■ TASK REQUIREMENTS
Where the string "Demo" occurs in a line of the data below, that line should be copied.

(Records drawn from a dataset)
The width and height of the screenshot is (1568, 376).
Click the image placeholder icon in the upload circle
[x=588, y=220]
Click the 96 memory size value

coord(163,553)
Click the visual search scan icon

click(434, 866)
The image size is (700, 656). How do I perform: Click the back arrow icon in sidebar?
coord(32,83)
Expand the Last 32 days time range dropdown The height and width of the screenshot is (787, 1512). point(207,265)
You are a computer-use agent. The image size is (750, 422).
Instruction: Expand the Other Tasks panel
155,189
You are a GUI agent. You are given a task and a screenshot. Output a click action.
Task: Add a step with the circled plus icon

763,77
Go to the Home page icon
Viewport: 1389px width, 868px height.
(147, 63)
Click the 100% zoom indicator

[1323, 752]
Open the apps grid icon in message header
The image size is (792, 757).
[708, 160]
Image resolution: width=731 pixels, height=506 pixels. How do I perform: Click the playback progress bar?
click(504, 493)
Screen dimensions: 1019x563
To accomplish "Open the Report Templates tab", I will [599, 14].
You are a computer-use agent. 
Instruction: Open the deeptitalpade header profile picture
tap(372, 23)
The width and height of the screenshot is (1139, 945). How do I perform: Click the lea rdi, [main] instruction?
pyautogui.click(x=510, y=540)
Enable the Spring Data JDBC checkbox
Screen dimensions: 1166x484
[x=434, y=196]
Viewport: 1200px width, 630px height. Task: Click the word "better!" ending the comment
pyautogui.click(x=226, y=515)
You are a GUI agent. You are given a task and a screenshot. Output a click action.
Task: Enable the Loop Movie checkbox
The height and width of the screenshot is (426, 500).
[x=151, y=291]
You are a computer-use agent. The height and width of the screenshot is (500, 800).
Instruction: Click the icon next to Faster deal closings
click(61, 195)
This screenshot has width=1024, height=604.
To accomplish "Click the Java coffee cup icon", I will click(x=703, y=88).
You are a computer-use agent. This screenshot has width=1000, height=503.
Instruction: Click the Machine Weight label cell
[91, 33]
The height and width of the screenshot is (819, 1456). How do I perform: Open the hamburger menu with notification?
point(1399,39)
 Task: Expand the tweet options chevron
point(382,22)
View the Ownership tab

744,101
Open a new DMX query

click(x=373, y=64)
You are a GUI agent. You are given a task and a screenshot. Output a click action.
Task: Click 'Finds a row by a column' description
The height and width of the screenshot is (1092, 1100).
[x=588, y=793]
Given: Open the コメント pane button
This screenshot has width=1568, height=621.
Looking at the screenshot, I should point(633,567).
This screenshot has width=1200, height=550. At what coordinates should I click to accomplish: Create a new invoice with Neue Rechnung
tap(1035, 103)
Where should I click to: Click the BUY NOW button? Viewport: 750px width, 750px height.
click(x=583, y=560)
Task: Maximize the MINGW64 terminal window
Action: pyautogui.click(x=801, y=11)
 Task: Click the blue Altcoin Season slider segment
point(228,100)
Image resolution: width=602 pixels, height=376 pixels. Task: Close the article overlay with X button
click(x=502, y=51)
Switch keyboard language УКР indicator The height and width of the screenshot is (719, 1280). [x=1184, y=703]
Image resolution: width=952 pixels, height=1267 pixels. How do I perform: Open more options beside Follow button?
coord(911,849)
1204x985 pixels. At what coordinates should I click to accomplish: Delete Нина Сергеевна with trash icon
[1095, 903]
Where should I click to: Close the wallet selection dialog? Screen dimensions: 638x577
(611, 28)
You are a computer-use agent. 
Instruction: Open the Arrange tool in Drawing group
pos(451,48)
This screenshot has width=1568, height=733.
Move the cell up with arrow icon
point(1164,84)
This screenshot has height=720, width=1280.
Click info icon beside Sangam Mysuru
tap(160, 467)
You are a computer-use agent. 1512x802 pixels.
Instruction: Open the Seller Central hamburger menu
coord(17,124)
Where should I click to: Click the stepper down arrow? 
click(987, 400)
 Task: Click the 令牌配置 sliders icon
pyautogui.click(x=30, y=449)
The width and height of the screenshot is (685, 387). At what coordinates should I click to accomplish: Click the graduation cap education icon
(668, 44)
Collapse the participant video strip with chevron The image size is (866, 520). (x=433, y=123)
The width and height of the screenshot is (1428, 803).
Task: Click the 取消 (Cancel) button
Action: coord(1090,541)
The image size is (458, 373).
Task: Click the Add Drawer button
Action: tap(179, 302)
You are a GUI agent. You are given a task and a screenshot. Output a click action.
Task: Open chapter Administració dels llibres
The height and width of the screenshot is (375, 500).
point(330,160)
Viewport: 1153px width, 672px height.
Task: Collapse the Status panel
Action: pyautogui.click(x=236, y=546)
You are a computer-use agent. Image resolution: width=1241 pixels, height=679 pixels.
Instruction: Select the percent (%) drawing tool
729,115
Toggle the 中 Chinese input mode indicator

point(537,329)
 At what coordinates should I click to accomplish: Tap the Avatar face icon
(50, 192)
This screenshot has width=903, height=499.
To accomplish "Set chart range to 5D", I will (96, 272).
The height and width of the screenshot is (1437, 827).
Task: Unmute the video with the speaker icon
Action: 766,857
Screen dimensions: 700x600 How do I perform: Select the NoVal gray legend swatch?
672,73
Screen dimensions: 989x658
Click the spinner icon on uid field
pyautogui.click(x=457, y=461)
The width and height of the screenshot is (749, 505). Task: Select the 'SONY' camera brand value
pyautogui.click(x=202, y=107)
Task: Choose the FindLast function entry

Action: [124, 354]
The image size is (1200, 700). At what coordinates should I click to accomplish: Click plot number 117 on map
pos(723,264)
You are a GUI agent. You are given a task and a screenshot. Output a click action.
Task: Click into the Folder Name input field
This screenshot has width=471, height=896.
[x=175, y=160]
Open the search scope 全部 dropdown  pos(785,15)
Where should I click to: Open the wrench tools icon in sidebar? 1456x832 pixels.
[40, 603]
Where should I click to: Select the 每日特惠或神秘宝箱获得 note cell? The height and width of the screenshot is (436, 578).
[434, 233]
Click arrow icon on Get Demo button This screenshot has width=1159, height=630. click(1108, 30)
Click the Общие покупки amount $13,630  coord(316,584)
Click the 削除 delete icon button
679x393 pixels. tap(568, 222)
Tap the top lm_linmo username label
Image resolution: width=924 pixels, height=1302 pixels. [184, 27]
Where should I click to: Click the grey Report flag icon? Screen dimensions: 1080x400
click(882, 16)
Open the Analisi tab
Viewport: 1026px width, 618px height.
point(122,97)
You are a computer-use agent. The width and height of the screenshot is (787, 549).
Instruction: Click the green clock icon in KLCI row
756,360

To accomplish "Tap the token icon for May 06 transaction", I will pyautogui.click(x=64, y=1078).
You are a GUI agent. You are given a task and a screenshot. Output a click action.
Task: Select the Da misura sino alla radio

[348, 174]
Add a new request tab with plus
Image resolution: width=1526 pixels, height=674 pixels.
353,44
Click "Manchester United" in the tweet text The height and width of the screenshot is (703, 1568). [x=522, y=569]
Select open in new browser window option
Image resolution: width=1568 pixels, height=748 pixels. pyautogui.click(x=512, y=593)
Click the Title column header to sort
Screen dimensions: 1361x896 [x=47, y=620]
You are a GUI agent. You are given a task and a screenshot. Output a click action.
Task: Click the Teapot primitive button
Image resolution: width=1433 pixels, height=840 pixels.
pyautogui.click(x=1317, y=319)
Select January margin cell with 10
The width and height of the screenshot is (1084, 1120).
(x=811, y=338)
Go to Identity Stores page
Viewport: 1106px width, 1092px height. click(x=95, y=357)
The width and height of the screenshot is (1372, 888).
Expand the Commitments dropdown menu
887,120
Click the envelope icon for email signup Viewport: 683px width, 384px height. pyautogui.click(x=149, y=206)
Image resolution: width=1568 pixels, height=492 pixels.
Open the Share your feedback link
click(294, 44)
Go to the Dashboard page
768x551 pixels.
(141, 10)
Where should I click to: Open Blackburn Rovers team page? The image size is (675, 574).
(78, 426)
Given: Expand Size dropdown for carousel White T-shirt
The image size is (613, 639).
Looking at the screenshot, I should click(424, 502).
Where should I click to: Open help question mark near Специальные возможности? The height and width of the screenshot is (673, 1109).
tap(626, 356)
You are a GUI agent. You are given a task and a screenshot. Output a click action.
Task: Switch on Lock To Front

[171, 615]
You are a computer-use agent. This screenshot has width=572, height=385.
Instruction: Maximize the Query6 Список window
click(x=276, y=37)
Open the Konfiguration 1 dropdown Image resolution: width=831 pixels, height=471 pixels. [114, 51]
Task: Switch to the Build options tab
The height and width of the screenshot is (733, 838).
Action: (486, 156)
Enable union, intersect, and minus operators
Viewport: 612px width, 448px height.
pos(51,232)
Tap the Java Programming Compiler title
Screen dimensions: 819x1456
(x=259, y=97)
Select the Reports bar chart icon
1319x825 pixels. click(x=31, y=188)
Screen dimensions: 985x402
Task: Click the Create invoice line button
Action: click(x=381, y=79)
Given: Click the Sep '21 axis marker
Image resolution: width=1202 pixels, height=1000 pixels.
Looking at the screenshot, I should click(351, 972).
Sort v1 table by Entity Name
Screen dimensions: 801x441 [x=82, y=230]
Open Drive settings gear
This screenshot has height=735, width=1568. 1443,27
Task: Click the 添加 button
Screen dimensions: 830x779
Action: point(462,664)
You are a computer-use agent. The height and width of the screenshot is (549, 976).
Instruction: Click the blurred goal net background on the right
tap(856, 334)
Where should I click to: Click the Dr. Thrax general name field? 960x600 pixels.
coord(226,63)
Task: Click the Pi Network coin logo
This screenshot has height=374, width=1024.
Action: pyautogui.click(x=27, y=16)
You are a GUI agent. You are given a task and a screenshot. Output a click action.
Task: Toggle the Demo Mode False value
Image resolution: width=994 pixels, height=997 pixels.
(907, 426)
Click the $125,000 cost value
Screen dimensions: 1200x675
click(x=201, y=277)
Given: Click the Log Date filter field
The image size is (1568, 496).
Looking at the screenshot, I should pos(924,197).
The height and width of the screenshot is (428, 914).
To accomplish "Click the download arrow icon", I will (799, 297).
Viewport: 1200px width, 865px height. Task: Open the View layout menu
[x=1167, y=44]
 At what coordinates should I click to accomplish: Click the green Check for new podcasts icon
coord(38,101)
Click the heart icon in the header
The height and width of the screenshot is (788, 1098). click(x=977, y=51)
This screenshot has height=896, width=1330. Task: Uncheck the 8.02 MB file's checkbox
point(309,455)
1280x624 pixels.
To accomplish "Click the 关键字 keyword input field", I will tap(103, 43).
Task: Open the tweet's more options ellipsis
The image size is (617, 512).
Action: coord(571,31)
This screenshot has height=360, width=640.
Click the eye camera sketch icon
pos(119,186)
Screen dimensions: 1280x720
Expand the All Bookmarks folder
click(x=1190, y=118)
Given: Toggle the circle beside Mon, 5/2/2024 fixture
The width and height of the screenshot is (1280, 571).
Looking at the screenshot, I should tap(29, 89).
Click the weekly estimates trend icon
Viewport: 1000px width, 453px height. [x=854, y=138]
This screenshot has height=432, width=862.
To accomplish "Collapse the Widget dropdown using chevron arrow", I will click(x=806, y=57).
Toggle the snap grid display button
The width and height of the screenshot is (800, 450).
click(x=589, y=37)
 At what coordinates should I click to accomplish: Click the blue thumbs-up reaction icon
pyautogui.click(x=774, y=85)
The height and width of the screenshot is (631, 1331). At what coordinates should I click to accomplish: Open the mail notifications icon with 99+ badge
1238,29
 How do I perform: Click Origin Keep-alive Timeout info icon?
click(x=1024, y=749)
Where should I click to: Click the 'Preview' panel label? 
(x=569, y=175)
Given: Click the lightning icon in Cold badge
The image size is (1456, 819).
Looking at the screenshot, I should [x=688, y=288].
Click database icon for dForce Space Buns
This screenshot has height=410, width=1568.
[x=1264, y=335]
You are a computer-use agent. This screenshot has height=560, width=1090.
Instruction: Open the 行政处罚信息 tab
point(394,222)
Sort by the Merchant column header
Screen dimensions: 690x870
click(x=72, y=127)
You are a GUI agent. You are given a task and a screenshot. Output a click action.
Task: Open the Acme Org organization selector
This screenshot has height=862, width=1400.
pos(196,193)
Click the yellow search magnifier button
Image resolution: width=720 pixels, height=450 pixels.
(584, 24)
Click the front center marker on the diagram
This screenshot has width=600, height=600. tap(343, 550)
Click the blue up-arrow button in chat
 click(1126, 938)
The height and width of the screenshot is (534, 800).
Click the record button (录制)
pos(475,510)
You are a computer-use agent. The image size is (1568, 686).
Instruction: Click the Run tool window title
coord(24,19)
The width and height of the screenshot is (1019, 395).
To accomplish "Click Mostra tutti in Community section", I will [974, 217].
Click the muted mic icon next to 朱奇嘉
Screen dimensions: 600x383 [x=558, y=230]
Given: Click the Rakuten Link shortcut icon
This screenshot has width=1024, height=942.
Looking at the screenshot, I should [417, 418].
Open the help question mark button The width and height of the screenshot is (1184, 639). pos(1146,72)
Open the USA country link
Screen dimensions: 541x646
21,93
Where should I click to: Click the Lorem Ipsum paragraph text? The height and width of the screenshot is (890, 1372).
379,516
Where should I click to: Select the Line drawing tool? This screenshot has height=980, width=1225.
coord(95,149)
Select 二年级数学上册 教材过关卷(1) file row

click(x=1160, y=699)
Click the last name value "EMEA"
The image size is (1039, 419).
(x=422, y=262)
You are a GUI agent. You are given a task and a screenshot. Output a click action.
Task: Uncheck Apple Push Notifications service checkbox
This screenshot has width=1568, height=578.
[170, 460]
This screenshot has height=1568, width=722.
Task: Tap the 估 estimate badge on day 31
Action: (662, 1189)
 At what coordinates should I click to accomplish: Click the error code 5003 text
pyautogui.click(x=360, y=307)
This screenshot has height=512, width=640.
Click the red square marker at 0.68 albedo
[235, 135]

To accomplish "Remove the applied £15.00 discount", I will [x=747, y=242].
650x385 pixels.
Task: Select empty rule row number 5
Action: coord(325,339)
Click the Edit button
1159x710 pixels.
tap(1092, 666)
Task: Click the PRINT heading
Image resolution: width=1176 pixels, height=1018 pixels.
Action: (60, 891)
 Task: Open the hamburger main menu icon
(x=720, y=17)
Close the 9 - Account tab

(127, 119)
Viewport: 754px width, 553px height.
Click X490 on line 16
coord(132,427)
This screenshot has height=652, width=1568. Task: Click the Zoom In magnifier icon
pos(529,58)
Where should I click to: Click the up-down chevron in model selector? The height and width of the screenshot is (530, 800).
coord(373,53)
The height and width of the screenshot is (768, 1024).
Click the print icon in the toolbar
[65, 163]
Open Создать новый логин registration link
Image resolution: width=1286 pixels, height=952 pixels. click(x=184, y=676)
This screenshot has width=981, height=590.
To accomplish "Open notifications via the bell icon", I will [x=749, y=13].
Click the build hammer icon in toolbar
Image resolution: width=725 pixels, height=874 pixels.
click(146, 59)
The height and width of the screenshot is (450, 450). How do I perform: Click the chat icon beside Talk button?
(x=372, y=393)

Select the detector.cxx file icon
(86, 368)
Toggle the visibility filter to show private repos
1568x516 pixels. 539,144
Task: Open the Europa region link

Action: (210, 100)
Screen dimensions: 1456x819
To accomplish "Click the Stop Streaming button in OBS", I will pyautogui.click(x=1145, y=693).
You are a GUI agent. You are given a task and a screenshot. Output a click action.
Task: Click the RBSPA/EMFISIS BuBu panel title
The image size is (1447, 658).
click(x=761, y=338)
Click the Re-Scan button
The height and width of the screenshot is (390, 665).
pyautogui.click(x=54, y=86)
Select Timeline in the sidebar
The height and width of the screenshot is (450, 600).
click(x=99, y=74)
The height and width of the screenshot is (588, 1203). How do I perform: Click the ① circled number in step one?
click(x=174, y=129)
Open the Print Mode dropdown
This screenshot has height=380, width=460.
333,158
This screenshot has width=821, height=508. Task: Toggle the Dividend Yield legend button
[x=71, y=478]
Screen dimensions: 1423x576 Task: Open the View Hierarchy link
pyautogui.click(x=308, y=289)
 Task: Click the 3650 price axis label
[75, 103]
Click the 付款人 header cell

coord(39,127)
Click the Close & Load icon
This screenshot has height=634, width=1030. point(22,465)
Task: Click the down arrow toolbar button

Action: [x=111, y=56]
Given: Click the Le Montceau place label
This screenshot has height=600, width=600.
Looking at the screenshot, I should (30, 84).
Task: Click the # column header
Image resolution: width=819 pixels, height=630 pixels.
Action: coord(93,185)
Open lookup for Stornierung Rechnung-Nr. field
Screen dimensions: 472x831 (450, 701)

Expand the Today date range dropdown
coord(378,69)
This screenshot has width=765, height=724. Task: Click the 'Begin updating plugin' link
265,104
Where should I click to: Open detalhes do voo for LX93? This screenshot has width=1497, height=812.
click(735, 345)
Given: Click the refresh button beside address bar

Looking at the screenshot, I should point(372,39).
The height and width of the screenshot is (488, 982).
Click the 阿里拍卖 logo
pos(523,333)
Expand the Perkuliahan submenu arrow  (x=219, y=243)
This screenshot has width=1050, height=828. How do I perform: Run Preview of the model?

■ TASK ANSWER
Click arrow icon on Get Demo button This screenshot has width=1159, height=630. click(1108, 30)
Task: Toggle the Demo Mode False value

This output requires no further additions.